Symmetric matrices include diagonal square matrices, such as the identity matrix I. For instance:

\[I = \begin{bmatrix} 1 & 0 & 0 \\ 0 & 1 & 0 \\ 0 & 0 & 1 \\ \end{bmatrix}\]

For example, suppose we have \(A\) and \(A^T\) as follows:

Let \(B\) be a matrix given by: \[ B = \begin{bmatrix} 1 & 2 & 3 \\ 4 & 5 & 6 \end{bmatrix} \]

The transpose of \(B\), denoted as \(B^T\), is: \[ B^T = \begin{bmatrix} 1 & 4 \\ 2 & 5 \\ 3 & 6 \end{bmatrix} \]

Now, let’s find the product \(BB^T\): \[ BB^T = \begin{bmatrix} 1 & 2 & 3 \\ 4 & 5 & 6 \end{bmatrix} \begin{bmatrix} 1 & 4 \\ 2 & 5 \\ 3 & 6 \end{bmatrix} \]

The element at position \((i, j)\) in \(BB^T\) is given by: \[ (BB^T)_{ij} = \sum_{k=1}^{3} b_{ik} \cdot (b_{jk})^T \]

After performing the calculations, the result is a \(2 \times 2\) matrix: \[ BB^T = \begin{bmatrix} 14 & 32 \\ 32 & 77 \end{bmatrix} \]

Next, let’s find the product \(B^TB\): \[ B^TB = \begin{bmatrix} 1 & 4 \\ 2 & 5 \\ 3 & 6 \end{bmatrix} \begin{bmatrix} 1 & 2 & 3 \\ 4 & 5 & 6 \end{bmatrix} \]

The element at position \((i, j)\) in \(B^TB\) is given by: \[ (B^TB)_{ij} = \sum_{k=1}^{3} (b_{ik})^T \cdot b_{kj} \]

After performing the calculations, the result is a \(3 \times 3\) matrix: \[ B^TB = \begin{bmatrix} 17 & 22 & 27 \\ 22 & 29 & 36 \\ 27 & 36 & 45 \end{bmatrix} \]
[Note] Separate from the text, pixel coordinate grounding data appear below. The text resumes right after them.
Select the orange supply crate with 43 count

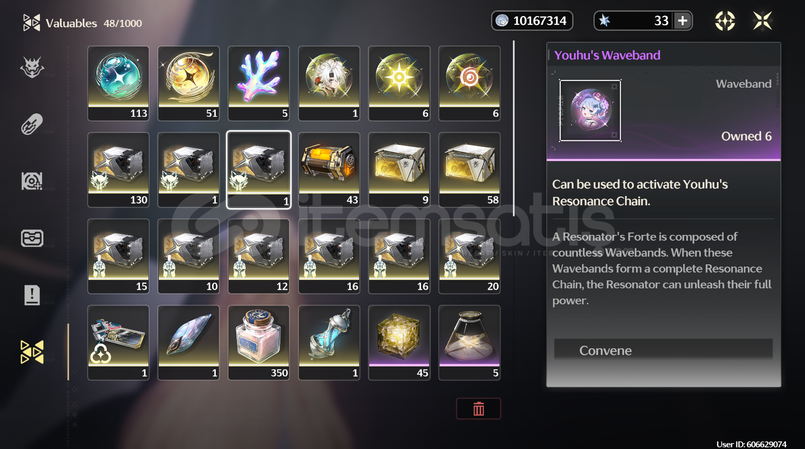329,170
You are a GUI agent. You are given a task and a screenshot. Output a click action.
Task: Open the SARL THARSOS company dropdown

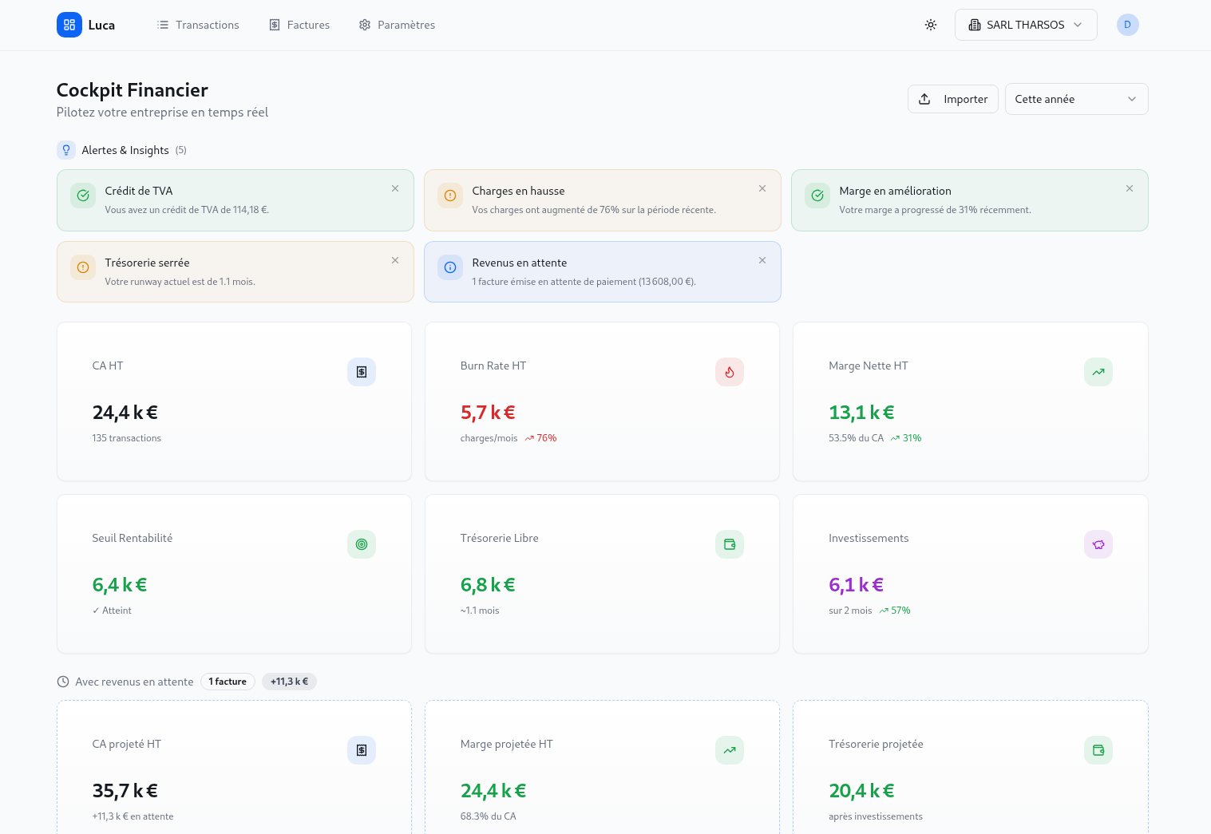tap(1025, 25)
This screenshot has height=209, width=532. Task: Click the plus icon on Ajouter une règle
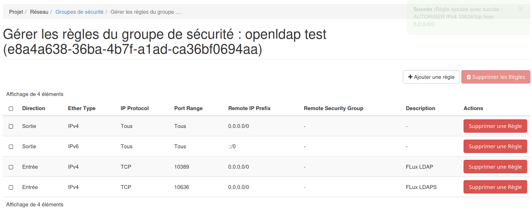[410, 77]
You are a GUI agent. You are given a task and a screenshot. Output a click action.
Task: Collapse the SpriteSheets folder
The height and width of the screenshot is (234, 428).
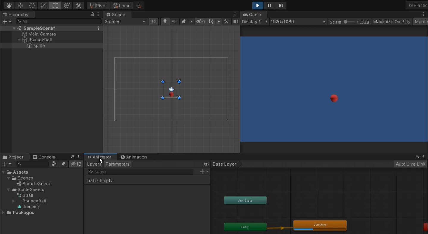point(9,190)
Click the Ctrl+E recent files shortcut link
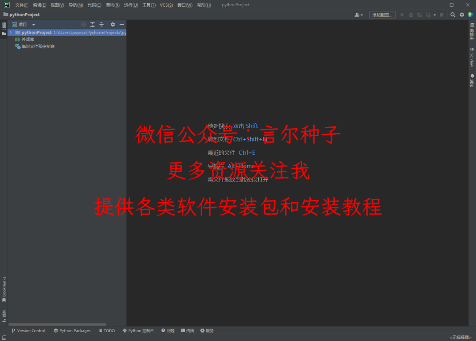Screen dimensions: 476x341 (246, 152)
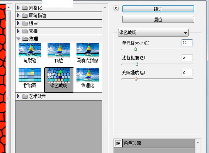
Task: Select the 龟裂缝 (Craquelure) filter thumbnail
Action: [30, 50]
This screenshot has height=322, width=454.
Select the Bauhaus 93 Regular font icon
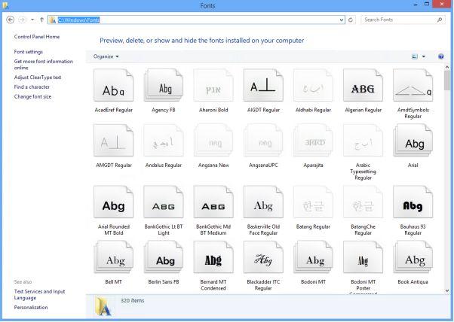click(413, 202)
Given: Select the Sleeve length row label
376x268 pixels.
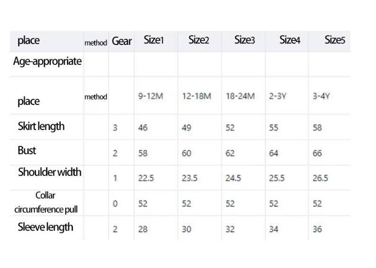Looking at the screenshot, I should coord(45,227).
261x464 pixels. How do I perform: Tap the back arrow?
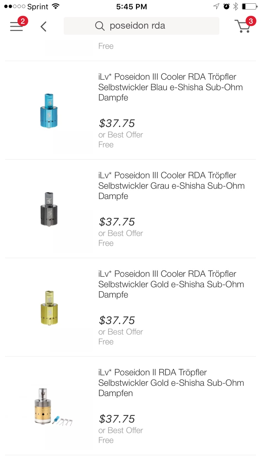(44, 26)
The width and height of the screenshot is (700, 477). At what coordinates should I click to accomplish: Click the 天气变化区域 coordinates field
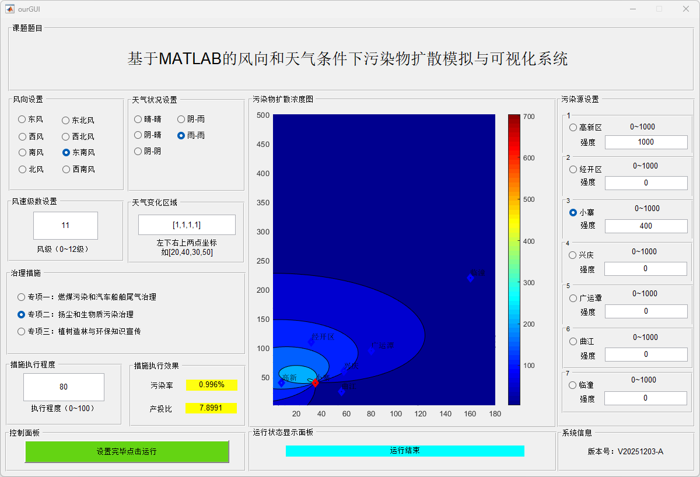pos(187,225)
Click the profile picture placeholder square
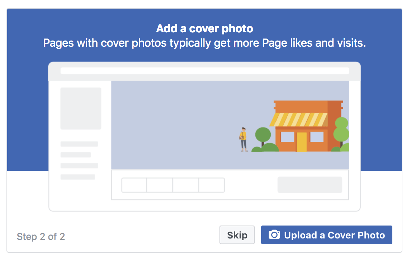This screenshot has height=260, width=411. [x=81, y=108]
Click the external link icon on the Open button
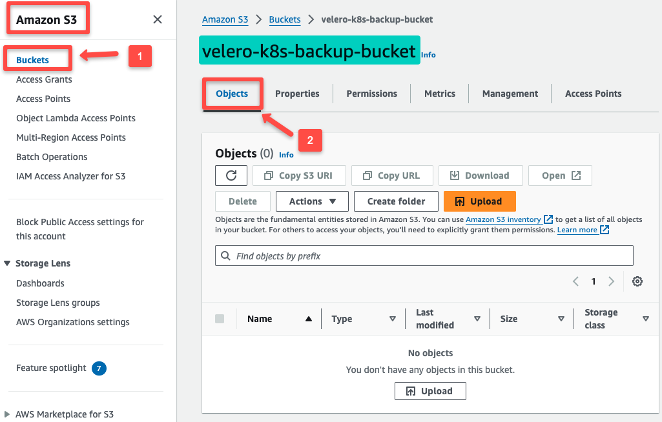The height and width of the screenshot is (422, 662). point(575,175)
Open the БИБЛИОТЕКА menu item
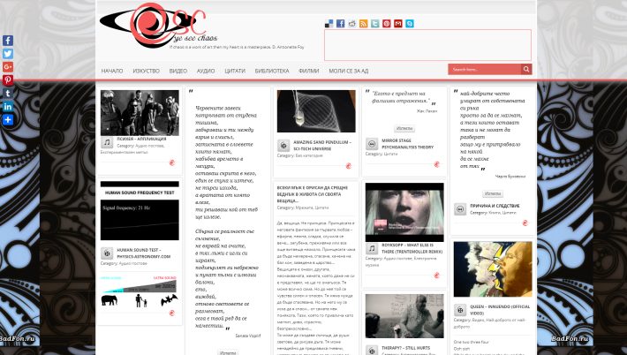 [x=271, y=70]
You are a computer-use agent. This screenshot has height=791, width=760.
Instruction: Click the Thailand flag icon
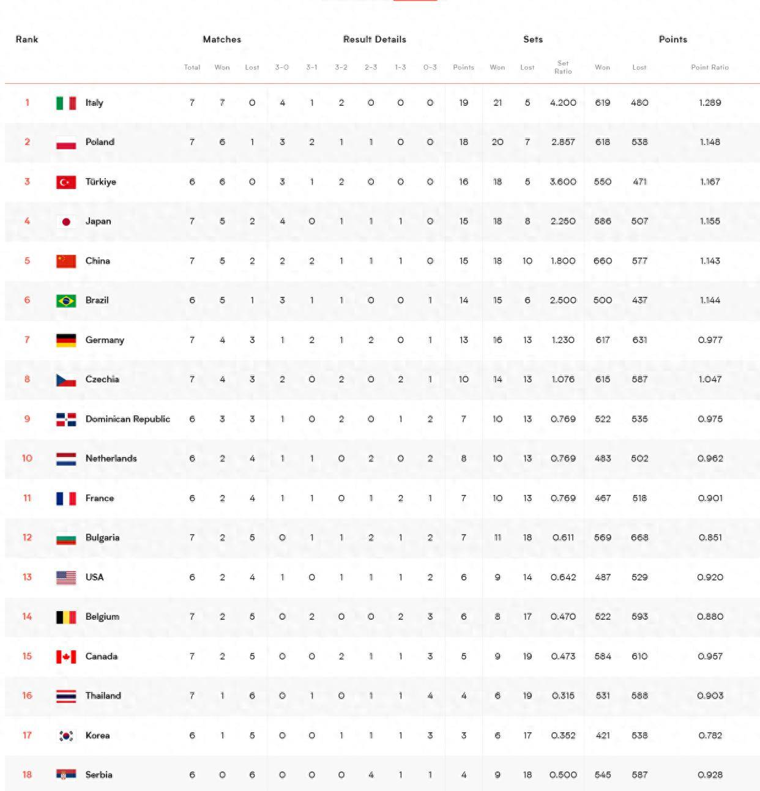(66, 696)
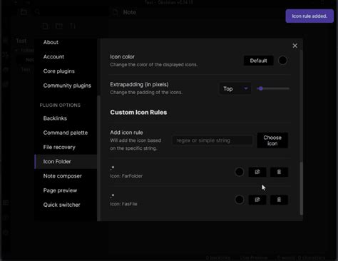
Task: Delete the FarFolder icon rule
Action: [279, 172]
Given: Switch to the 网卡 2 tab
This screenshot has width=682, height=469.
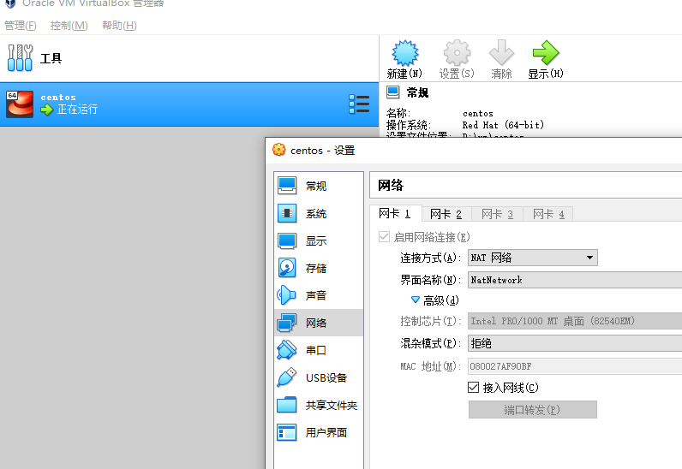Looking at the screenshot, I should (446, 214).
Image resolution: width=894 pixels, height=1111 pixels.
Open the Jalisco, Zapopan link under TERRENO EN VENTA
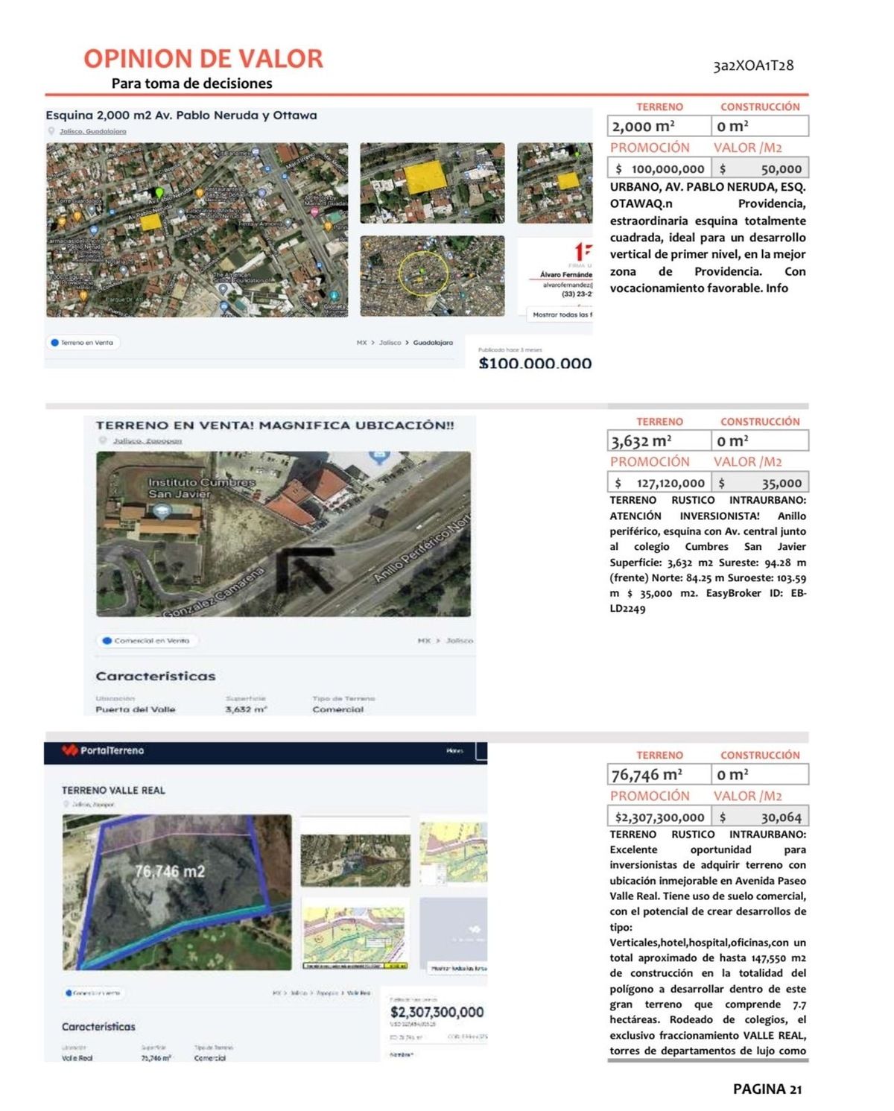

As in the previous example, \(BB^T\) and \(B^TB\) are not equal. Therefore, in general, \(BB^T \neq B^TB\) as \(B^T \neq B\). ***

For a special type of square matrix we get ATA=AAT. Under what conditions could this be true? (Hint: The Identity matrix I is an example of such a matrix)

Let \(C\) be a square matrix such that \(C^T = C\). This means that \(C\) is a symmetric matrix.

\[ C = \begin{bmatrix} c_{11} & c_{12} & \dots & c_{1n} \\ c_{21} & c_{22} & \dots & c_{2n} \\ \vdots & \vdots & \ddots & \vdots \\ c_{n1} & c_{n2} & \dots & c_{nn} \end{bmatrix} \]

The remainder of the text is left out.